We will start by loading the packages we will be using to create our map.

library(tigris)
library(sf)
library(dplyr)
library(ggplot2)
library(janitor)
library(readr)
library(stringr)
library(ggrepel)
library(patchwork)

9.6 Read data

Next step is to read the data we are going to be using today. In this case we will use 4 data sources.

  • The US state boundaries that we can load directly from the tigris package.
  • The continental US EPA Ecoregions used in the National Aquatic Resource Surveys.
  • The Level 3 EPA Ecoregions by state for the state od Alaska
  • List of states and their corresponding CASC region (this data set was manually created, see us-casc-regions.R script)
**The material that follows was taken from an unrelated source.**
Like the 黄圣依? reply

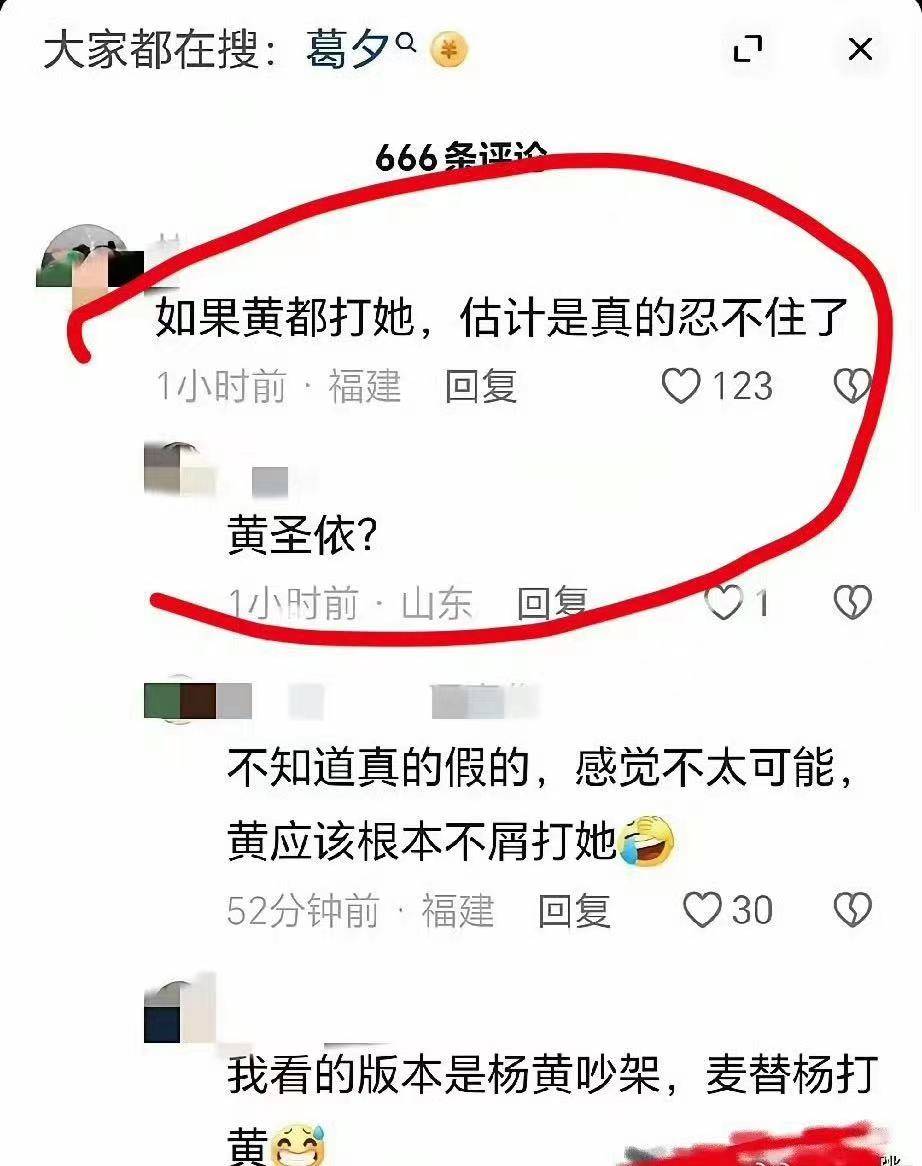tap(723, 602)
9.6.1 1. Load US map from tigris

## read data
# cb = T + 20m resol, removes American Samoa, Maraina Islands, Guam and Virgin Islands
us_states <- states(cb = TRUE, 
                    resolution = "20m")

## shift geometries for easy plotting
us_states_shift <- us_states %>% 
  shift_geometry()

9.6.2 2. Read in Ecoregions

a) Continental US

For the continental US we are using the aggregated ecoregions used in the National Aquatic Resource Surveys. You can download this data at the EPA website.
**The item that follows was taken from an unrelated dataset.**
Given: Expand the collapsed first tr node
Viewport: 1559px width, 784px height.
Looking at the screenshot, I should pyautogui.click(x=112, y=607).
These data divides the continental US in 9 ecoregions.

Note: We downloade the data and saved in to the data folder in our Rproj.

## read data
ecoregions_cont_us <- read_sf("data/Aggr_Ecoregions_2015.shp")

unique(ecoregions_cont_us$WSA9_NAME)
st_crs(ecoregions_cont_us) #Albers, NAD83

b) Alaska L3 Ecoregions

To add additional territories, we will have to download individual files for each area. Here an example for Alaska. In this case we are downloading the shapefiles for Level III EPA ecoregions for Alaska.

Note: We downloade the data and saved in to the data folder in our Rproj.

## Read data
ecoregion_ak_l3 <- read_sf("data/ak_eco_l3.shp")
st_crs(ecoregion_ak_l3) # EPSG",3338, Alaska Albers
plot(ecoregion_ak_l3$geometry)

9.6.3 3. US major cities

Shapefile indicating the locatio of the major cities across the US. Data downloaded form here

Note: We downloade the data and saved in to the data folder in our Rproj.

## read
us_cities <- read_sf("data/USA_Major_Cities.shp")
st_crs(us_cities) #WGS 84 / Pseudo-Mercator
plot(us_cities$geometry)

## transform to desired crs
us_cities_nad83 <- st_transform(us_cities,
                                crs = st_crs(us_states))
st_crs(us_cities_nad83)
plot(us_cities_nad83$geometry)

## shift geometries for easy plotting
us_cities_shift <- us_cities_nad83 %>% 
  shift_geometry()

plot(us_cities_shift$geometry)

9.6.3.1 4. States by CASC region

This data was created using the code on this script.

## read data
us_state_casc <- read_csv("data/state_by_casc_region.csv")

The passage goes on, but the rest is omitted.